Think of the dock works who lost their jobs due to this "marvelous" invention. It's this efficiency and automation we have to fight against or nobody will have a job again. /sarcasm

You may have meant it sarcastically, but since the 60's, longshoremen have acquiesced to the use of efficient containerization in exchange for a royalty payment to compensate for lost job opportunity... You can read about the on-going fight about this here

Of course, jobs have been lost, but the folks that still have jobs are being compensated quite well for the time they took to process the container, almost as if they actually stuffed and stripped the cargo (what packing/unpacking is called in maritime transport lingo) w/o actually doing so...

This has less to do with pallets, but advent of multi-modal shipping containers.

FWIW, having worked in a warehouse for a production line, I can say that even material handling w/o pallets is basically a non-starter. The line expediters in our warehouse worked with unpacked material and the inventory tracking and special transport handling that went along with that is easily on par with simply just discarding the partial pallet storage that was left in its wake. It isn't just shipping that relies on the magic of pallets...

Comment Introducing... (Score 1) 73

Programmer's Pizza*

Eating just the right amount will allow you to reach optimum blood sugar levels for creative programming. However, be warned that eating too much will probably put you to sleep.

Please watch this space for the introduction of our follow-up product: Programmer's Spaghetti (with Object-Oriented Meatballs)*

*Garlic levels tailored for maximum personal isolation.

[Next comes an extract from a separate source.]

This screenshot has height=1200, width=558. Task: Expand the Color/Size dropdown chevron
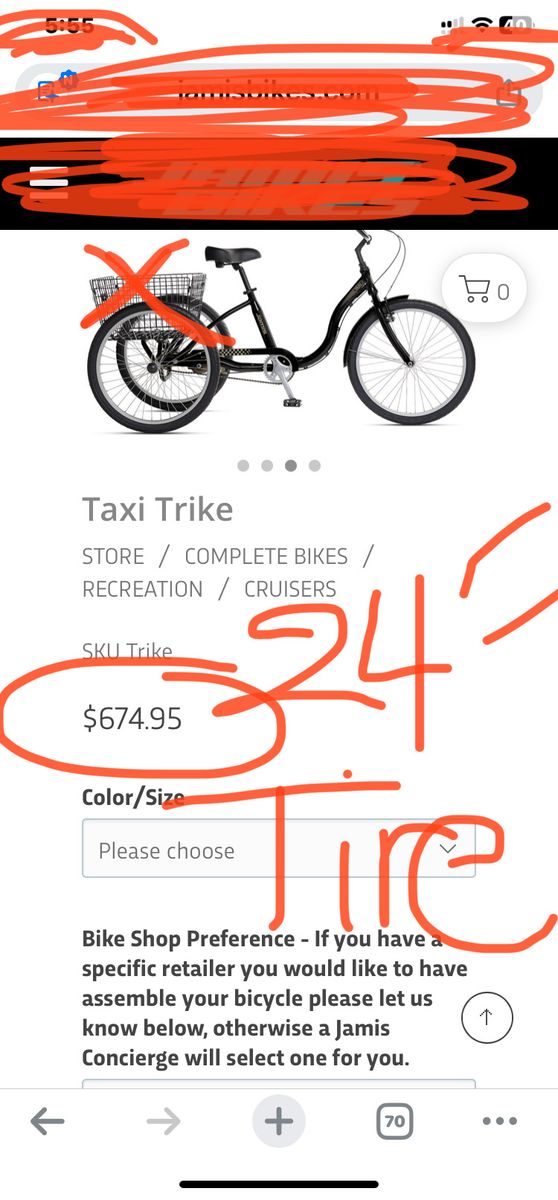(x=448, y=849)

Do not use if in a relationship or if expecting a job interview. May cause immediate termination of relations, arms-length disease, and acne. Not suitable for homeopathic dilution. May enhance programming mania. Use with caution.

Comment Re:Interesting (Score 1) 115

Fine; but Cuba is one, at least as far as I know, that doesn't have a significantly built-out Internet structure, even though the hardware to do so is pretty far down the road to commoditization. They're very late to the game, and this should (ok, could) afford them some advantages. So what I was trying to say (and apparently, saying badly) was that it will be interesting to see how they go about it.

Comment These crazy archeologist... (Score 3, Insightful) 276

From the paternalist, condescending article: Beyond firearms, of course, TSA officers encounter an extremely wide variety of other prohibited items at airport checkpoints, including ... an unloaded cannon.

Because archeologist or collectors should absolutely check in priceless historical artifacts! It's not like baggage handler would steal anything, or the airlines would lose luggage, ho ho, how silly.

Hey, this thing was a firearm once, right? So it's totally justified, innit? Even though the picture even shows that the thing is rusty, unable to fire, and very old.

Do you know how funny it is in Dilbert cartoon when the PHB adopts a tone of condescending smugness to assert misinformed, ill-reasoned opinions? Well, somehow, these bureaucrats don't manage to make it funny.